I was enjoying an hour’s quiet reading on our front deck last week when a familiar French-Canadian voice hailed me from the street. I wasn’t entirely surprised to see Mylène Gilbert-Dumas coming through my front gate.

She is a Facebook friend and my minimal high school French does allow me to pick through some of the postings she leaves there.

I had managed to understand that she was coming to the Yukon again, but my lack of skill with tenses had not allowed me to realize she was already here.

Mylène has been in the Klondike several times, including a trip to Dawson prior to her Berton House residency in 2010.

Before she even got here for her three-month residency she had written and published her Lili Klondike trilogy, a tale of three brave Gold Rush women that I hope will eventually be available in English.

She and her partner even returned a year later, and house-sat for one of the members of the Dawson Community Library Board (one of the three-partner organizations that manages Berton House) while working on her next project, which became the novel Yukonnaise (vlb éditeur), just out a few months ago.

In this novel a modern-day woman finds her independence in the Klondike.

During this trip she interviewed a whole group of capable Yukon women, whose lifestyles inspired the character for her novel, and planned a non-fiction book about them.

But while she was here she also got the notion that a book dedicated to women mushers would be a great idea. So she’s been back for a quick summer trip to set up some interviews and find some places to stay, both here and in Whitehorse, when she returns for her next visit, which should be around the time of the Yukon Quest in 2013.

All of that, however, is sort of a preamble to the main reason why I decided to tell this particular story.

Berton House writers often do make a return trip or they inspire someone else to.

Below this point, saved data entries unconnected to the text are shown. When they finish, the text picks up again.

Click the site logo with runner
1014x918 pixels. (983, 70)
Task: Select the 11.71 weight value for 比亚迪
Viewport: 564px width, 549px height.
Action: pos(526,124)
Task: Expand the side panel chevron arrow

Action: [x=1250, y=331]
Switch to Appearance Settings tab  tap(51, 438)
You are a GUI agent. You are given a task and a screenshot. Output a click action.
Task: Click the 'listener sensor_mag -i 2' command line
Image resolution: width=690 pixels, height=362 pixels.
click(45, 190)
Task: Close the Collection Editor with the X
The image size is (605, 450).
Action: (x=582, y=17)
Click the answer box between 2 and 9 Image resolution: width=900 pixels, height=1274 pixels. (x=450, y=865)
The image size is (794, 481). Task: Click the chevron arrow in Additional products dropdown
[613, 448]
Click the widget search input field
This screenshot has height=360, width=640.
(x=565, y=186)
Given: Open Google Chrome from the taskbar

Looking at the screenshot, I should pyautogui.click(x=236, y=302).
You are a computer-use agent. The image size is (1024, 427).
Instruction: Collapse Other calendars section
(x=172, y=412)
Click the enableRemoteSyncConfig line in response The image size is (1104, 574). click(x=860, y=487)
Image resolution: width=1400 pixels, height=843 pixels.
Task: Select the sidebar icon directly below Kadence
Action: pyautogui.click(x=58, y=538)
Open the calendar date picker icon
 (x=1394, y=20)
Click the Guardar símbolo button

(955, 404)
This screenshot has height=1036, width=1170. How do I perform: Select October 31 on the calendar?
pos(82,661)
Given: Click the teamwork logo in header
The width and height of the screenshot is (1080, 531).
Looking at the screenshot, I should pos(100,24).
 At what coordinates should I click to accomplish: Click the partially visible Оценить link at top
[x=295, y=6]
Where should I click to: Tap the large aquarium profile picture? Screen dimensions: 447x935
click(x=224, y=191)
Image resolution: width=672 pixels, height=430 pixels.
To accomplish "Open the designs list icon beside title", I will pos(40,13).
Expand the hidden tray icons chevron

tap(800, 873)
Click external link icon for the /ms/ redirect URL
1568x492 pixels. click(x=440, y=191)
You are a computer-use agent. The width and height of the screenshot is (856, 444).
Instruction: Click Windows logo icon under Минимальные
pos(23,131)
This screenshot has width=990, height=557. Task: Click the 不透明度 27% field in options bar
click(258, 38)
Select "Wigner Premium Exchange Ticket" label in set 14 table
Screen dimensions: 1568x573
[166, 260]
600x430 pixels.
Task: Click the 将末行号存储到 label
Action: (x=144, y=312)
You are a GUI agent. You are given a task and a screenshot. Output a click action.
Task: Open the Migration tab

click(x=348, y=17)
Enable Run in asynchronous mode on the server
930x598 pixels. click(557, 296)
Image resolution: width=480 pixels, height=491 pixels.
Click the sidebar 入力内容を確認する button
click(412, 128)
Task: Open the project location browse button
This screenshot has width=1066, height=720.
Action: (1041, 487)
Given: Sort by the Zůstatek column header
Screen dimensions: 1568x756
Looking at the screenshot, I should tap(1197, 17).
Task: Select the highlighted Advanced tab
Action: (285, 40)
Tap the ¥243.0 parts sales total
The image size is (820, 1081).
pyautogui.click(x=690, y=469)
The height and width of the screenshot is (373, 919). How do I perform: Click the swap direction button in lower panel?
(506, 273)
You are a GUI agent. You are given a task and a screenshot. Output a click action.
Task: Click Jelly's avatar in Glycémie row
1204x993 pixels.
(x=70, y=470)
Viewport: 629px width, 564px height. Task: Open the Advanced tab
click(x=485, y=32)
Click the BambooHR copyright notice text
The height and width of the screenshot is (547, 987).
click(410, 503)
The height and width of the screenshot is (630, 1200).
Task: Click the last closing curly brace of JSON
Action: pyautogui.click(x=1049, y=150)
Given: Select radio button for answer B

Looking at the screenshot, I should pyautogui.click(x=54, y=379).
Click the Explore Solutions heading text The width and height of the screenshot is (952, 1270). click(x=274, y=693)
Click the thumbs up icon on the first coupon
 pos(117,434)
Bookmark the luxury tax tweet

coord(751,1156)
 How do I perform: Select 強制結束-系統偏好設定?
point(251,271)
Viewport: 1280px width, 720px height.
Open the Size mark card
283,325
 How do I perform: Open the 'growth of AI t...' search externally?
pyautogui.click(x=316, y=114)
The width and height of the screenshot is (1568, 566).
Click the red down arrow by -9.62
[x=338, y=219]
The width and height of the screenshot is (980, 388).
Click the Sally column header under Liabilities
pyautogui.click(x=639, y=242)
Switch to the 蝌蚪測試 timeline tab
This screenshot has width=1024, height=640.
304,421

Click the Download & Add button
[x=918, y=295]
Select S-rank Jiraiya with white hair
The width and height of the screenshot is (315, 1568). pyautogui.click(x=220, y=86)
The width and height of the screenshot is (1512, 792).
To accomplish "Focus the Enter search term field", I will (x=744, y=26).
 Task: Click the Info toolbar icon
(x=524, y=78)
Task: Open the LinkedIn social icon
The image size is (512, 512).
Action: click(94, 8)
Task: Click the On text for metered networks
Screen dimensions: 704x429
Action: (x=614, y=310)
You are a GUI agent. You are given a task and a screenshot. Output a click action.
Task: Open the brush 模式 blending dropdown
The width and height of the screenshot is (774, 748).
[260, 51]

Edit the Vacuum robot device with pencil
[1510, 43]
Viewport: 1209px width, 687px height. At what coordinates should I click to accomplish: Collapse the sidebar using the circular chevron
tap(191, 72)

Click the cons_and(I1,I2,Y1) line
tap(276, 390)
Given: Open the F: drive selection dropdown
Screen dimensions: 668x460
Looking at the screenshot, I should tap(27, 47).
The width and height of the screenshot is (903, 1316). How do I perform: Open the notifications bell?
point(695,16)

They may not all be as obsessive as our current resident, Winnipeg’s Joan Thomas, who tells me that she actually decided to begin writing books back in 1996, after visiting here the year the residence opened and realizing that if she did so she could possibly apply to be a guest.

Now she’s here working on her third book.

Even those writers who may have been a bit snippy in the Writer to Writer journal that each leaves an entry in before they go have been uniformly positive about the program when they talk about it to anyone outside the circle of alumni, and any negative memories seem to fade rapidly.

Some go even further and become champions of the program and the town, which brings me back to Mylène, who is a serious Dawson booster.

As I write this column there are several large trucks sitting down along Front Street, loaded with military equipment for an exercise that is to take place in the NWT. They’ve been stranded here due to a ferry problem on the Dempster Highway—because it made more sense to be here than to wait in Eagle Plains.

Mylène happened upon her fellow Québecois at Riverwest Bistro on Front Street and asked them if they were seeing the sights.

Dismayed that the sheer size of their trucks had left them on foot and unable to visit the Midnight Dome for the view (“because you haven’t seen the Yukon if you haven’t seen that view”), she borrowed a car from a friend and trundled them up to the Dome.

There they not only saw the view, but hovered at the edge of the wedding of a former student of mine, and got to watch a paraglider take off at what seemed to be a particularly apt moment during the exchange of vows.

They were enchanted and expressed the view that they had never been so glad to be delayed before during their trucking careers. I think the credit goes to Mylène.